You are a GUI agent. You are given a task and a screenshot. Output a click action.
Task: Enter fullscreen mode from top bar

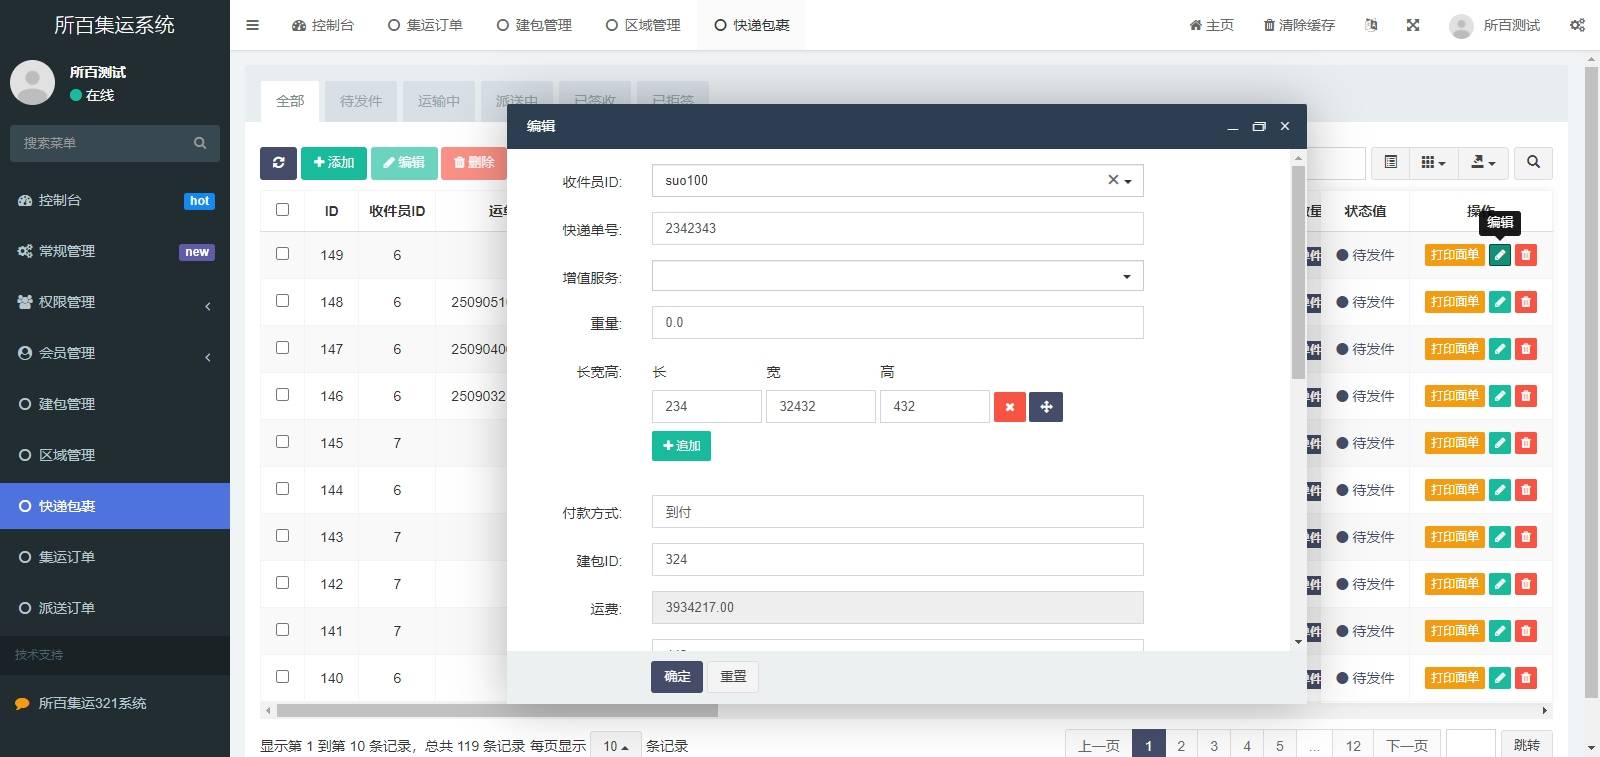[x=1413, y=25]
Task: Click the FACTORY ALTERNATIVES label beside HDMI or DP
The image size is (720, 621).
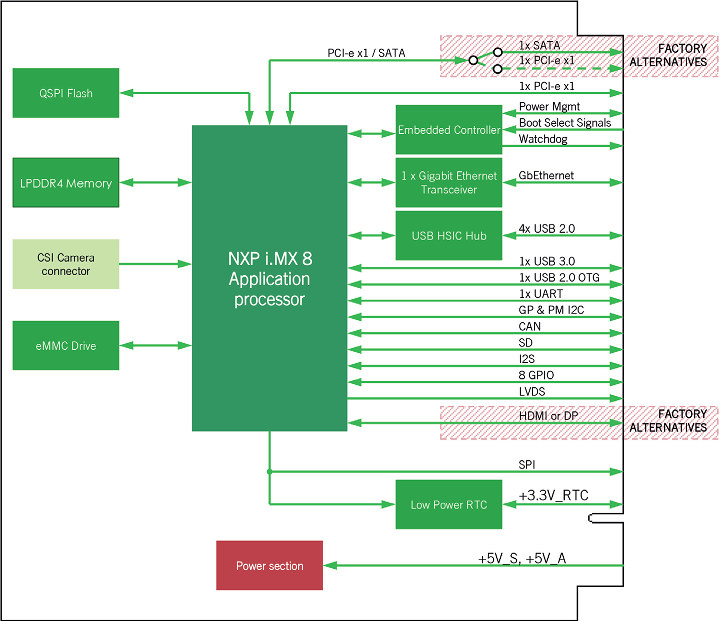Action: click(667, 421)
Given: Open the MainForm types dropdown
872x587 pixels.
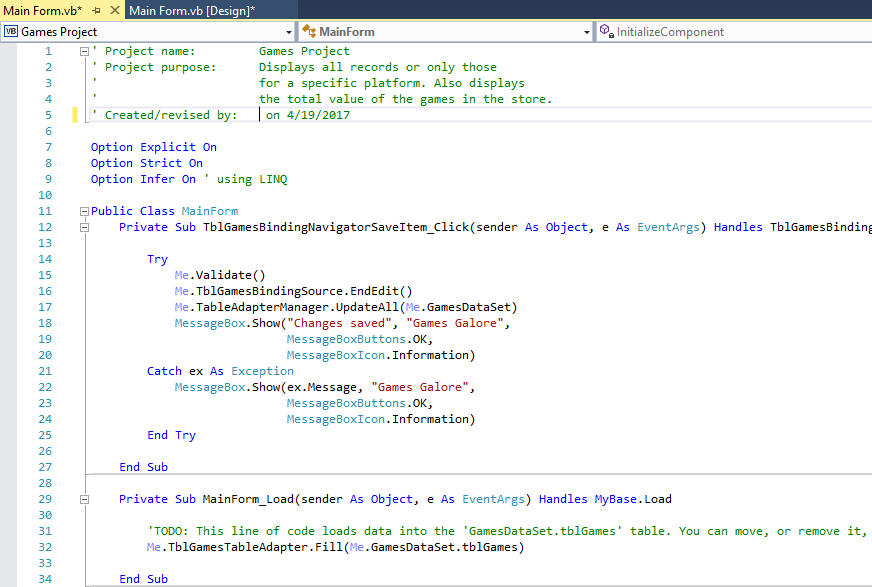Looking at the screenshot, I should tap(586, 31).
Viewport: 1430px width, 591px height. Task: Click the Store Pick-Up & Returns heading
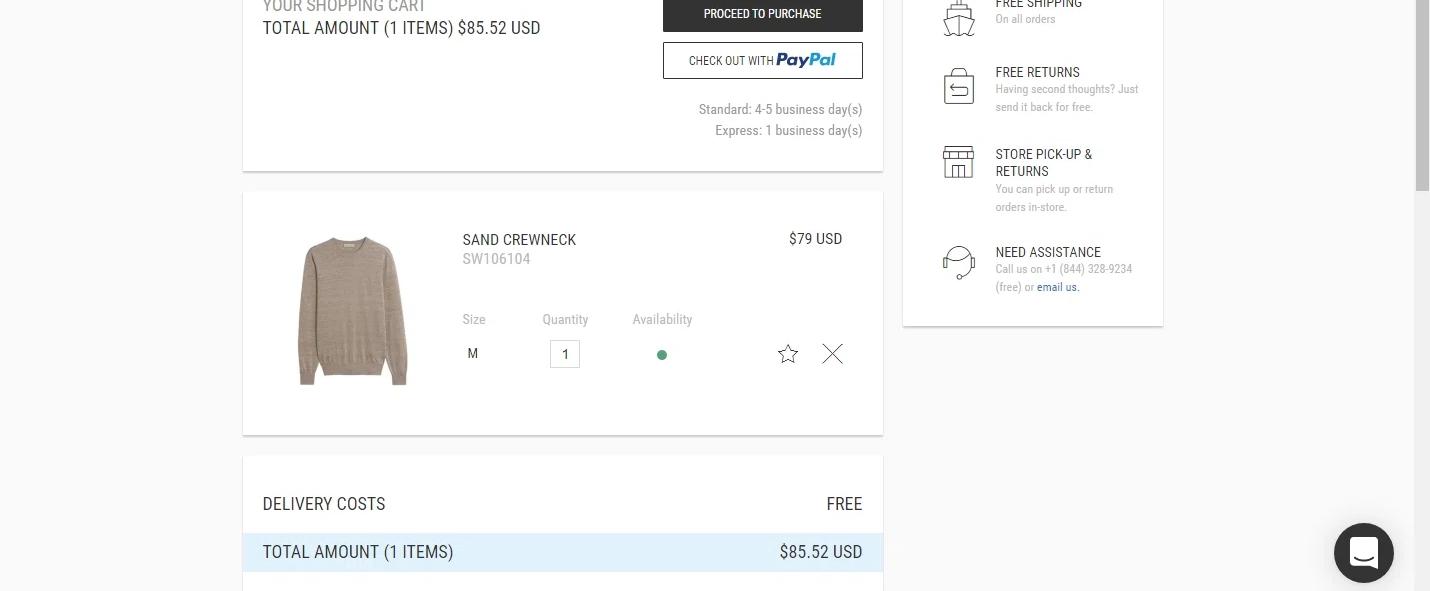pyautogui.click(x=1043, y=162)
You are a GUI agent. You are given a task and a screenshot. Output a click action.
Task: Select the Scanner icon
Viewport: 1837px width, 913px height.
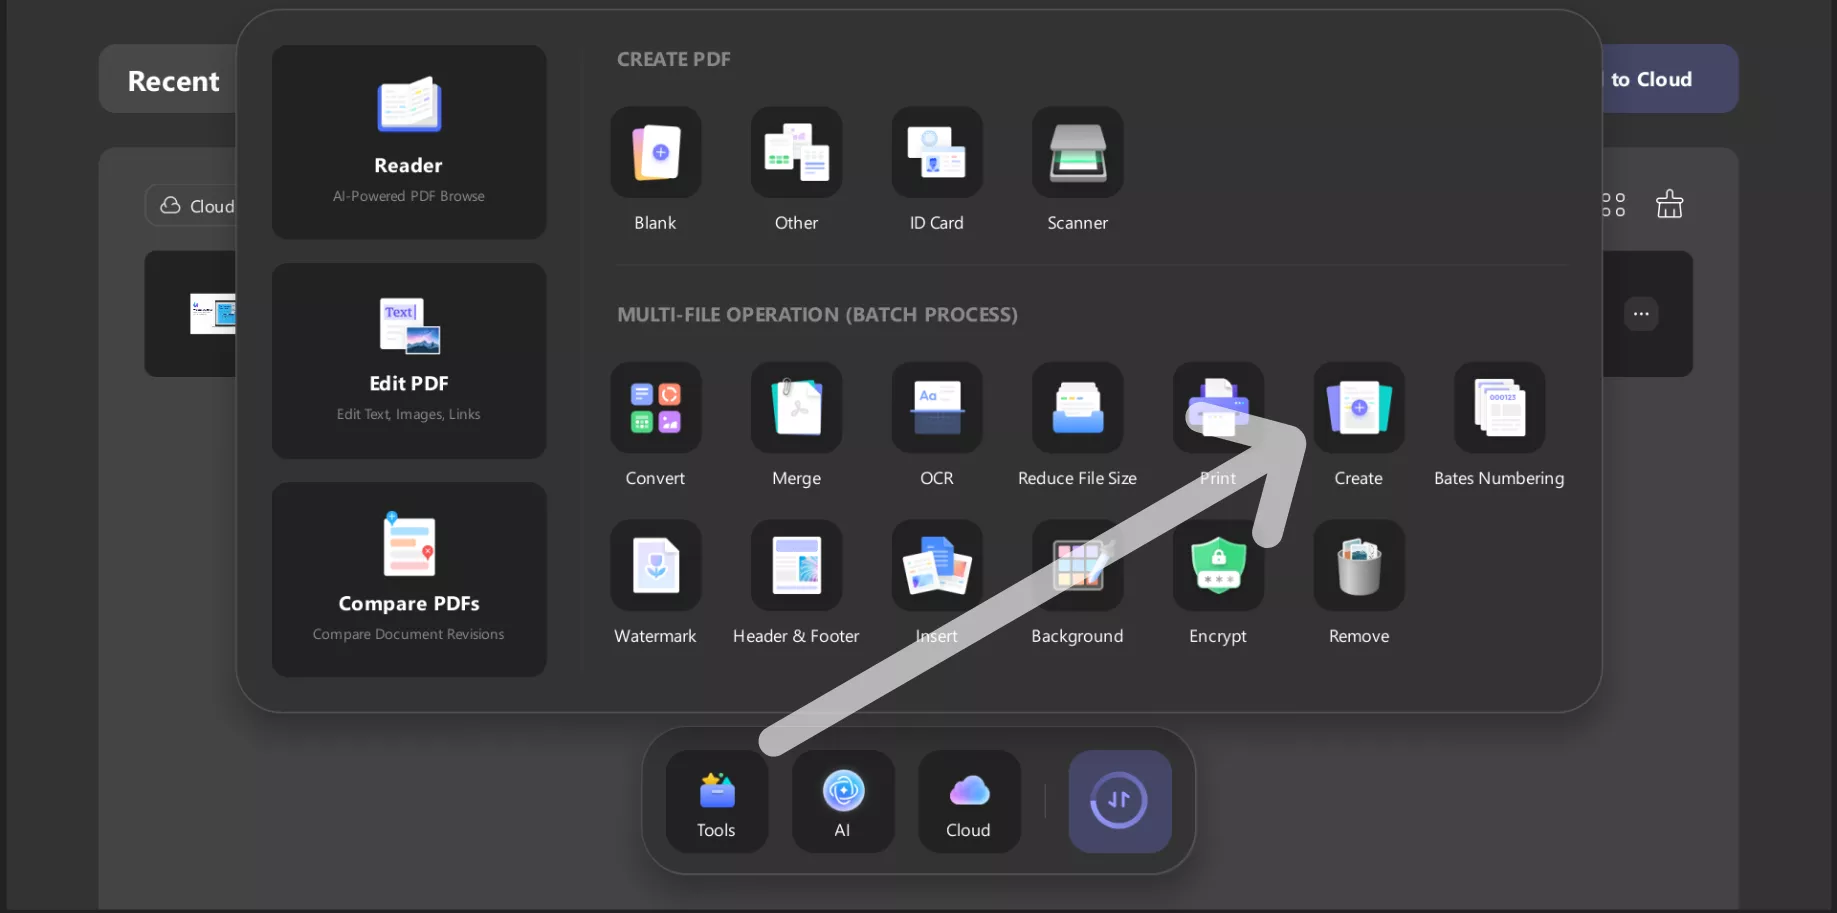tap(1077, 153)
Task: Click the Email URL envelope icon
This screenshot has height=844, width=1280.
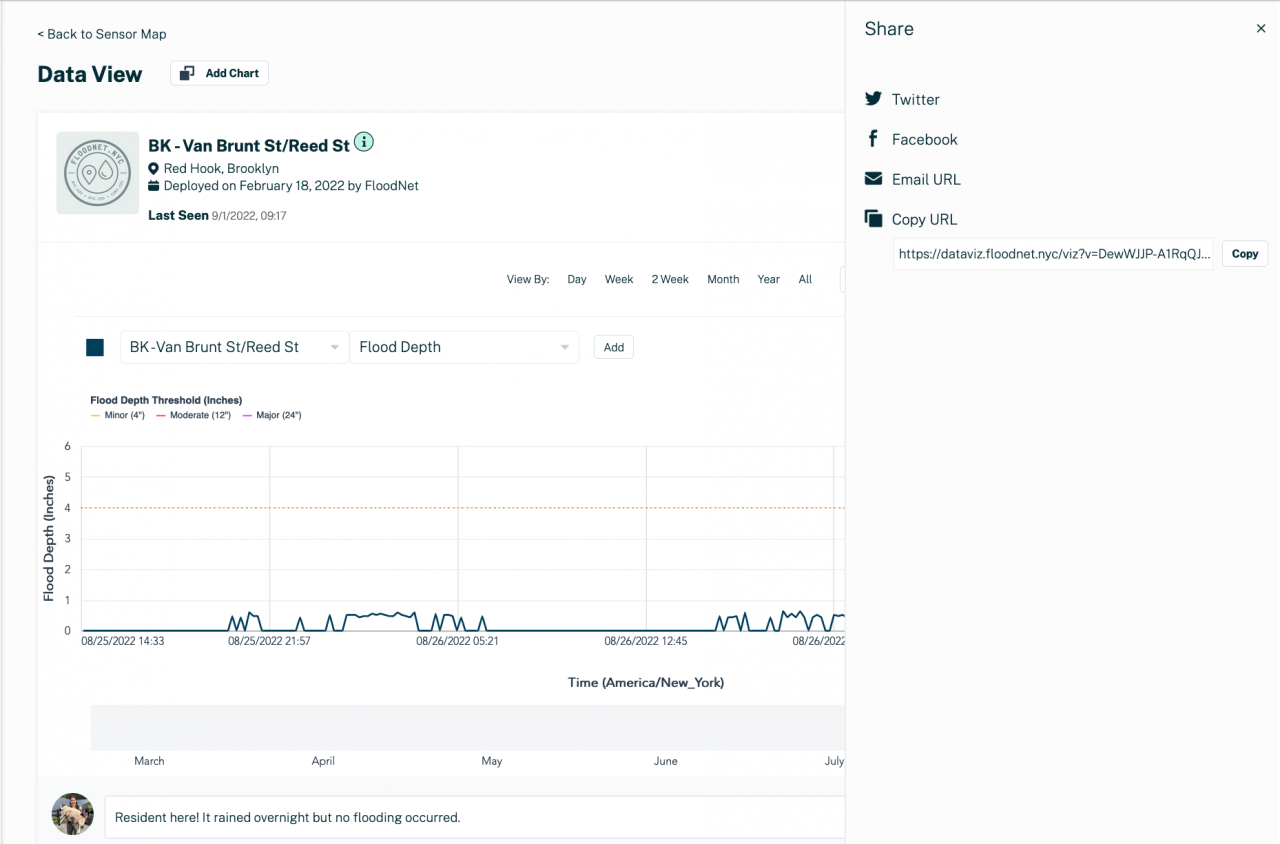Action: (x=875, y=179)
════════
* Task details:
When you reproduce the entries above, keep every word exactly and leave out each picture.

* Answer for the task:
You are a GUI agent. You are given a task and a screenshot. Output a click action.
Task: Enter fullscreen mode from top bar

[x=1413, y=25]
Task: Click the FACTORY ALTERNATIVES label beside HDMI or DP
The image size is (720, 621).
Action: click(667, 421)
Given: Open the MainForm types dropdown
872x587 pixels.
Looking at the screenshot, I should tap(586, 31).
Viewport: 1430px width, 591px height. Task: Click the Store Pick-Up & Returns heading
pyautogui.click(x=1043, y=162)
You are a GUI agent. You are given a task and a screenshot. Output a click action.
Task: Select the Scanner icon
Viewport: 1837px width, 913px height.
tap(1077, 153)
Task: Click the Email URL envelope icon
This screenshot has height=844, width=1280.
Action: (x=875, y=179)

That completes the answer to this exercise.